In a very stereotypical way, we - me included - use to consider Dreyfus' affair as the birth of the public intellectual, with doves on the one side, definitely against Anti-Semitism and any kind of obscurantism, and the black sheep - the representatives of the conservative and clerical mainstream condemning cpt. Dreyfus.
Ruth Harris, in his exhaustively documented book The Man on Devil's Island: Alfred Dreyfus and the affair that divided France is admirabily broking those myths, offering a nuanced picture of the intellectual ambiance of the France of the time. "During the Affair, intellectuals and anti-intellectuals struggled over the uses and abuses of history and science, and the place of religion in contemporary society.
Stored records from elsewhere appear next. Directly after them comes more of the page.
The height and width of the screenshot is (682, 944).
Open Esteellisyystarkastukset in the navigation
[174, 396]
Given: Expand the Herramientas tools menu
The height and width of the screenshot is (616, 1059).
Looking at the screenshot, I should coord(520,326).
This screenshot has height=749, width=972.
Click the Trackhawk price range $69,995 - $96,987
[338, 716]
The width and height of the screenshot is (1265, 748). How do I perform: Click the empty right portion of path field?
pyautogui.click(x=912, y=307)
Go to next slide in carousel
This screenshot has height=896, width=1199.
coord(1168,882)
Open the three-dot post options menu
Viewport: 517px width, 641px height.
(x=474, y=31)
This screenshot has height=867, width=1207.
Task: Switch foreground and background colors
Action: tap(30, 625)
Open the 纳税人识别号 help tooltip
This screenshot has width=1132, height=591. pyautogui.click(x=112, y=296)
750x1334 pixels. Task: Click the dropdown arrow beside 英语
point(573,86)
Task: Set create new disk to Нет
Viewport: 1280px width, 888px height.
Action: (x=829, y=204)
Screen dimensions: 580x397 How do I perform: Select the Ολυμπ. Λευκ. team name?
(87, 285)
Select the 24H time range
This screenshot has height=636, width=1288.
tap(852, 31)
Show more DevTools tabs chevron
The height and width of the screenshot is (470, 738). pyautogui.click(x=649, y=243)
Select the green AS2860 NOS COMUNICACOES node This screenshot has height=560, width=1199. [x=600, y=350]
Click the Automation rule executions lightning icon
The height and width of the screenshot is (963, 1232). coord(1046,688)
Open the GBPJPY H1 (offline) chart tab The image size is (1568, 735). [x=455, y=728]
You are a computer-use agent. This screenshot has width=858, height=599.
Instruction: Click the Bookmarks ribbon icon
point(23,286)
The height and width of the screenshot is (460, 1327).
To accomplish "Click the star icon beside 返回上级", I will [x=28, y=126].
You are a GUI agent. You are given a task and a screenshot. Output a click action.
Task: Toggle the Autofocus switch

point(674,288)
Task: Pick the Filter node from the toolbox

The national crisis also provoked a refinement of nationalist thinking that was one of its most significant legacies to French political culture" (p.201). In a similar way with the German Jewry at the beginning of the WWII, the French Jews were and wanted to be assimilated to the greater French culture, but more assimilated they pretended to be more counter-reaction from the part of the "traditional" elites.
The author discernes very carefully the deep roots of the pro- and counter-Dreyfus through the manifestations of popular pietisme, religiosity, psychological, sociological and historical basis of the intellectual roots of the local culture. Sometimes overcharged with data and information, the book represents a fascinating adventure of the mind through the hidden labyrinth of the history.